Marlène Schiappa y aura-t-elle sa place?


Le classement de nos procureur·e·s préféré·e·s
Illustration: Jeanne d'Arc au bûcher. Enluminure du manuscrit de Martial d'Auvergne.

Comme au fond de moi, je suis un salaud, j’ai toujours eu une fascination pour les grands salauds de l’histoire. Parmi ceux-ci, il existe une catégorie à laquelle je voue une affection particulière: les grands procureurs, qui ont joué un rôle essentiel dans les régimes totalitaires en envoyant plein d’innocents à la mort par des procès iniques. Je souhaite leur manifester ici mon admiration.

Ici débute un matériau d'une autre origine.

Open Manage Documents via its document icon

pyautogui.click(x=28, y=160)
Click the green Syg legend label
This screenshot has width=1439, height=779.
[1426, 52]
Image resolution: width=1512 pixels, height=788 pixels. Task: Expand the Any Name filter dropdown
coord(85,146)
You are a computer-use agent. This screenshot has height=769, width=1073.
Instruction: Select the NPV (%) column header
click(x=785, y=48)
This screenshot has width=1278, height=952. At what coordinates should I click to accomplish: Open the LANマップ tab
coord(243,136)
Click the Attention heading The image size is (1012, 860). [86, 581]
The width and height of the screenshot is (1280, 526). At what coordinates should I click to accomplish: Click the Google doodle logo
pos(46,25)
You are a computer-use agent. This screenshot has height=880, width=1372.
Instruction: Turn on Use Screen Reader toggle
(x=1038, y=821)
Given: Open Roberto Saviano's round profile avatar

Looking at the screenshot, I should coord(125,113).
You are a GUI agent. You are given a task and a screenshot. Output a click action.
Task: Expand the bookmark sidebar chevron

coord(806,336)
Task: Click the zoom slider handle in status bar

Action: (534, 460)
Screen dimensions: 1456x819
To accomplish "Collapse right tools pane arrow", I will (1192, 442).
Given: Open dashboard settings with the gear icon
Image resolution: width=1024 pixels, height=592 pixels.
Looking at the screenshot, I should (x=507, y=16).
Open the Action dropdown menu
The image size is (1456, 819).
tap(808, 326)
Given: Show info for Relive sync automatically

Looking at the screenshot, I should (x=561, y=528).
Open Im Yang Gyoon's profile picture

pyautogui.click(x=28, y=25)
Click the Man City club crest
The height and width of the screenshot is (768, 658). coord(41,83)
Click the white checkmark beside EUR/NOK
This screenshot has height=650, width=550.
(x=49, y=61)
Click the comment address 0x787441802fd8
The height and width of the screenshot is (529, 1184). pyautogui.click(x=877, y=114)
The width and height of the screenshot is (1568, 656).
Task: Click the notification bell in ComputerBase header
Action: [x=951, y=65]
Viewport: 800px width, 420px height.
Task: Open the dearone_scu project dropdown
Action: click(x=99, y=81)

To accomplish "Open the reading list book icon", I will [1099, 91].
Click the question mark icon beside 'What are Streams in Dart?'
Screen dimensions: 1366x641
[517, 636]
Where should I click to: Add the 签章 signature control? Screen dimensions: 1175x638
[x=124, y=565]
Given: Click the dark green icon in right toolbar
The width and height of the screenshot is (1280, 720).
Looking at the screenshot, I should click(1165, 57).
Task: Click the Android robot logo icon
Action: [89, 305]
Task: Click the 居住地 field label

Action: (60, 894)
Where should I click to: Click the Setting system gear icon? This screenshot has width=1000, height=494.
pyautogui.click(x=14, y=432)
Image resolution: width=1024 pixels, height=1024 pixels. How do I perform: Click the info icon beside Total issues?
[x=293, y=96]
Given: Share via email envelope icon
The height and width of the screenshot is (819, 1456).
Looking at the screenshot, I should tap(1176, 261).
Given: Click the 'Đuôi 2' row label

J’aurais pu commencer par l’évêque Pierre Cauchon, qui envoya cette pauvre Jeanne d’Arc au bûcher. J’apprécie en effet beaucoup la manière dont il a persécuté cette pauvre fille au cours du procès de Rouen en 1431, utilisant sans vergogne tous les moyens de pression possible pour lui faire avouer des crimes imaginaires. Mais finalement, j’ai renoncé à le faire figurer dans ma galerie de portraits. D’abord parce que ce n’est pas vraiment un assassin de masse: il n’a pratiquement pas récidivé par la suite, se contentant de continuer à trahir la France au profit de son maître le Roi d’Angleterre. Et puis, le procès de Jeanne était mal fagoté: il n’a pas assez détruit sa victime par des pressions indignes et par la torture, et lui a laissé la possibilité de se défendre pendant les audiences, mettant ainsi en lumière l’iniquité de la procédure. Un travail d’amateur un peu bâclé, donc, qui réduit considérablement mon estime à son égard.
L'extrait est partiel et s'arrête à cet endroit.